With regard to the plausibility of the code frequency, the rankings of the codes were plausible when taking into account the ranking of the corresponding disease prevalence estimates in the Swiss population. Specifically, dorsopathies, followed by essential hypertension and hyperlipidemia, are the most frequently appearing chronic diseases in this setting according to external studies (45-50). Moreover, frequencies in our study are also very similar to a study measuring reasons for encounters in general practice where diseases of the musculoskeletal and cardio-circulatory systems were by far the most prevalent, thus adding to the plausibility of our results (51-53).
With regard to IRR, we observed almost perfect agreement (Kappa ≥0.810) in two thirds of the codes and substantial agreement in another quarter. Taken together, more than 90% of codes had at least substantial agreement when rated by raters having completed medical school without further training. These findings are comparatively favorable when similar studies with inexperienced raters are considered (21, 54, 55) and equal to studies with experienced raters (56). Depending on the research question and the target diseases to be coded, Kappa values ≥0.500 are generally deemed sufficient (31, 54, 57) and thus, the codes we developed appeared to perform sufficiently. Previous studies have shown that code frequency is associated with IRR (58, 59). This finding was replicated in our study, where all of the 20 most frequent codes reached either an almost perfect or substantial IRR, while the 20 least frequent codes had a Kappa ≤ 0.600.
Strengths and limitations:
This research project describes the design and reliability testing of a custom coding framework to be used for training NLP models. The project can serve as a template for similar research, which will become increasingly important given the growing role of AI in medicine and the associated need for local training data tailored to local factors such as languages and use cases. The use of LoFT from general practice-based medical diagnosis lists is a very prominent use case in this regard, and our study provides estimates of code frequencies based on a moderately sized dataset, which can be achieved with a small investment in manual coding labour. The methods used are highly feasible and provide transparent metrics that help in further interpretation of NLP modelling results, especially when considering the IRR of coding by human raters labelling the training data.

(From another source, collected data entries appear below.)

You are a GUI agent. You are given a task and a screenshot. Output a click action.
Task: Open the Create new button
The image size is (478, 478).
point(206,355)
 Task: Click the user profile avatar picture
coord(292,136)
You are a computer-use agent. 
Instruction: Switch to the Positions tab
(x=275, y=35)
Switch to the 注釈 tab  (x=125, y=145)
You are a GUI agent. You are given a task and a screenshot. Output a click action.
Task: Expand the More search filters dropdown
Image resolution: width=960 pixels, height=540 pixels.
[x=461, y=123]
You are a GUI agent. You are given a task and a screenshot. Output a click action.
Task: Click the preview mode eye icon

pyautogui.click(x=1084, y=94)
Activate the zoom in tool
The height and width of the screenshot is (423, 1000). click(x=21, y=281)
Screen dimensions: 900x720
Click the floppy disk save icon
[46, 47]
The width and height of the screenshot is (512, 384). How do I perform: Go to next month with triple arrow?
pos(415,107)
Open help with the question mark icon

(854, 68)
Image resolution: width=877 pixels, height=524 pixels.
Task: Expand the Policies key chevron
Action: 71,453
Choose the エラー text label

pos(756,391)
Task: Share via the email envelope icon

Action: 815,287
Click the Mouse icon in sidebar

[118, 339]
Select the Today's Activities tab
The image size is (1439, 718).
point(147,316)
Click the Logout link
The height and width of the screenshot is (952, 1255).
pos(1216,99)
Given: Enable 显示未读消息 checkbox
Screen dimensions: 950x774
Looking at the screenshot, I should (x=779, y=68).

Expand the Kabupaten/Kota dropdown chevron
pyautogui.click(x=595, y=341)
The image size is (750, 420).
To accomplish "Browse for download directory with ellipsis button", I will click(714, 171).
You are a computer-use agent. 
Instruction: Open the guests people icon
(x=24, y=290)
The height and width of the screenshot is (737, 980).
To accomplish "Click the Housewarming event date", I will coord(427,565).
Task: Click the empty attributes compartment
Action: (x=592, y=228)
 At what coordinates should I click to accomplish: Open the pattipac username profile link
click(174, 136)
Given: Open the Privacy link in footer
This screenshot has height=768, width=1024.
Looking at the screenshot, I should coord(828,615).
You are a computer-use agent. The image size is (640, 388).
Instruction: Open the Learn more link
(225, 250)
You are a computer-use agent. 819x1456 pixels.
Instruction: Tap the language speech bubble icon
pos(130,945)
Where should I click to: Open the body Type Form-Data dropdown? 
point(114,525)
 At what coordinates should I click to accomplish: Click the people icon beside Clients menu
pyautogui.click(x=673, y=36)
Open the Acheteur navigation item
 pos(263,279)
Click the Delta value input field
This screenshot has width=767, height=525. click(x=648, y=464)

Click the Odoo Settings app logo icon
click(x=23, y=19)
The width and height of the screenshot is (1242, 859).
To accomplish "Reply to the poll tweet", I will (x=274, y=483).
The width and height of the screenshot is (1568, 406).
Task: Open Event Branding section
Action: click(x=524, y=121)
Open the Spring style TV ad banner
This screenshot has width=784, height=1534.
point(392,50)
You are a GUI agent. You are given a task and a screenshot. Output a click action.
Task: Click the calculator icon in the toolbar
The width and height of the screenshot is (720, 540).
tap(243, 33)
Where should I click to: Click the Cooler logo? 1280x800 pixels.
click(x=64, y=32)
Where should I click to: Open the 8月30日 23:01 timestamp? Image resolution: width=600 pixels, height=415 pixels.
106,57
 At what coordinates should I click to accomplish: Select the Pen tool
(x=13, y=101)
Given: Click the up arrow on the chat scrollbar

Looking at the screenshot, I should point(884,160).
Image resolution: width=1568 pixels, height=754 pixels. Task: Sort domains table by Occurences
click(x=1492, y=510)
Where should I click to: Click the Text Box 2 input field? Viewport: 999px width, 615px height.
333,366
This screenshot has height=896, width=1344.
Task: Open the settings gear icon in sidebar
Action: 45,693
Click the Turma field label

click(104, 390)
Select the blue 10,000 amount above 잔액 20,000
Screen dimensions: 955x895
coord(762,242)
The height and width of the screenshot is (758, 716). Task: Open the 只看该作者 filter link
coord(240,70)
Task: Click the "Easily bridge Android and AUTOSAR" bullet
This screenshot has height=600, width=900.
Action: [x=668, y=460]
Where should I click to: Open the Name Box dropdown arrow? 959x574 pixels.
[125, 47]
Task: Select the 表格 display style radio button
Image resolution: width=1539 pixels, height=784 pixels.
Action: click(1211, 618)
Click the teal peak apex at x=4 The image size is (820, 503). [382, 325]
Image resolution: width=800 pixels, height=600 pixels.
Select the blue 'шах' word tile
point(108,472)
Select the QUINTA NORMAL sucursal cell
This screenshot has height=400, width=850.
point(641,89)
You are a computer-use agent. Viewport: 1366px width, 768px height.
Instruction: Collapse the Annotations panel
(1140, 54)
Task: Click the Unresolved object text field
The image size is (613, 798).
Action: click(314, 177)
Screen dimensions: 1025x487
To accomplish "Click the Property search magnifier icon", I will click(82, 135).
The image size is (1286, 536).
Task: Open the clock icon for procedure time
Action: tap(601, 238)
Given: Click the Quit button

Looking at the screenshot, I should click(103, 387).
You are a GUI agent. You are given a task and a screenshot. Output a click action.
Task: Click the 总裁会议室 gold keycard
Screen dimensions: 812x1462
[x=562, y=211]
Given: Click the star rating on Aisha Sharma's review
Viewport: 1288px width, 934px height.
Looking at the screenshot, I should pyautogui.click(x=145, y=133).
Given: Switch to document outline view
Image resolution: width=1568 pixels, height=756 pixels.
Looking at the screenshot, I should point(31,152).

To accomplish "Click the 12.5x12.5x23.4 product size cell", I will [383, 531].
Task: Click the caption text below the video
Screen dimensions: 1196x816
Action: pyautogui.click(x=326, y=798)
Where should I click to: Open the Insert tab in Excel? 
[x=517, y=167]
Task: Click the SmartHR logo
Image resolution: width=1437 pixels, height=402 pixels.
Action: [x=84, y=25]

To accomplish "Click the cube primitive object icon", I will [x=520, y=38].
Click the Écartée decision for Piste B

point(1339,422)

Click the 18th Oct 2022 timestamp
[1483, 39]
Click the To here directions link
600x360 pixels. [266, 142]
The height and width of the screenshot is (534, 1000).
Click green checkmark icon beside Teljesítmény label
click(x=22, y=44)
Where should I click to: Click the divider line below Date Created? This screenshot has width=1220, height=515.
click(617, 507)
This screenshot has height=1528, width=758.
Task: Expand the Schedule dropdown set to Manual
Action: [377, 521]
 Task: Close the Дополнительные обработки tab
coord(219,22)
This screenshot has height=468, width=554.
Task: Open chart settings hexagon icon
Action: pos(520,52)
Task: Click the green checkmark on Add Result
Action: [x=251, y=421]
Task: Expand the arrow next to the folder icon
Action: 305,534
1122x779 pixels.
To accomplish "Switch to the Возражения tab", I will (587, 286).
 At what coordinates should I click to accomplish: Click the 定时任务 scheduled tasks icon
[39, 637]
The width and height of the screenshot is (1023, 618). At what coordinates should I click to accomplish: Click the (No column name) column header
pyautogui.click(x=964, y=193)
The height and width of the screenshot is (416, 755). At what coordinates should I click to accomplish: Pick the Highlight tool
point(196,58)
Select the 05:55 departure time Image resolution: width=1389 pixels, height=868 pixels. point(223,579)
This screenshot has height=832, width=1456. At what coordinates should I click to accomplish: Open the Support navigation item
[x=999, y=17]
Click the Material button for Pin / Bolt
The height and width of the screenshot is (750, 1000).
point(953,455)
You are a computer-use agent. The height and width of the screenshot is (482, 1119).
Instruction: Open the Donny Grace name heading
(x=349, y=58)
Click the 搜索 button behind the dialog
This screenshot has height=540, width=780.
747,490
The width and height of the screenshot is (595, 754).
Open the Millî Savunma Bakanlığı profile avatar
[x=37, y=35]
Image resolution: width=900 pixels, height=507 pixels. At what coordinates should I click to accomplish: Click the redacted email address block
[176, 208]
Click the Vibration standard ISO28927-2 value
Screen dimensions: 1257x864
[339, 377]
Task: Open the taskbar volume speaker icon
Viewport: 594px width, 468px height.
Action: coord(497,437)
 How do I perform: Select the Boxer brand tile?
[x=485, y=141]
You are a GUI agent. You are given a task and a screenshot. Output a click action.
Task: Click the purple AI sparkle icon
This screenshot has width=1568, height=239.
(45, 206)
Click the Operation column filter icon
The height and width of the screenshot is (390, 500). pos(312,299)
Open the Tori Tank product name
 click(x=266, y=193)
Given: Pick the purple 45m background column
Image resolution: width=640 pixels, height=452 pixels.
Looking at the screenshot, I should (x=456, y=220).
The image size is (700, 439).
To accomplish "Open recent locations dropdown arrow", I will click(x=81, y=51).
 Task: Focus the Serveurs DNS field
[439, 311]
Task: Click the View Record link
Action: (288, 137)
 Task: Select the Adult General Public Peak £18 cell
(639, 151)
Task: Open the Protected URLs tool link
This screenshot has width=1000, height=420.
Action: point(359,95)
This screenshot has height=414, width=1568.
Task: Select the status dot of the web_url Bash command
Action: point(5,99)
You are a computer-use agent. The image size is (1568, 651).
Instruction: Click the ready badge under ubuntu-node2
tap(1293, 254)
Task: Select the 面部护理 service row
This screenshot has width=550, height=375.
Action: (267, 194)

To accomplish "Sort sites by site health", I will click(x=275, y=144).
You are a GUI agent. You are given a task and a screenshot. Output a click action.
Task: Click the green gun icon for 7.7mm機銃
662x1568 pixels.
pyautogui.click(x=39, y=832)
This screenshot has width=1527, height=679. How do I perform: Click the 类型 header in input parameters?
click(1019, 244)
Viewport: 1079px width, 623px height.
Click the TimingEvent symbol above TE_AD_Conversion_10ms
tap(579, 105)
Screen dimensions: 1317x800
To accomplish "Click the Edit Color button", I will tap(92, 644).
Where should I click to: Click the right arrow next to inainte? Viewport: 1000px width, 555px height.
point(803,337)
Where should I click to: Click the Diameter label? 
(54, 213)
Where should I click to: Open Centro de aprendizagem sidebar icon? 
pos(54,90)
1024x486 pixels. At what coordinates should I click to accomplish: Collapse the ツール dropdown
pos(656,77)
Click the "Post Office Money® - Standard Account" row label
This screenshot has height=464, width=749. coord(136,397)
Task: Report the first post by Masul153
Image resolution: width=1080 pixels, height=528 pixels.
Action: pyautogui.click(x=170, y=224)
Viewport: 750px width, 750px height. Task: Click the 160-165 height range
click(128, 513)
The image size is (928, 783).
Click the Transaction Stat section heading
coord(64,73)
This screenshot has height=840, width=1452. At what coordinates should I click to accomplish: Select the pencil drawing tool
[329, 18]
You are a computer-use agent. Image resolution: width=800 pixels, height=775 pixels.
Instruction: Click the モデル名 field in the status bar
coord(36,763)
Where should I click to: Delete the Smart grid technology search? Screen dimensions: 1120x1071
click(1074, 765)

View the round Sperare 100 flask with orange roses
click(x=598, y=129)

The moderate size and locality of the dataset may be a major limitation. We tried to include LoFT data from a representative sample of Swiss GPs, but this sample still only included 27 of them, and these were nested in 10 different medical practices. The local jargon of these GPs may limit the applicability of NLP models based on these training data, and NLP models need to be tested within, but more importantly outside, this dataset.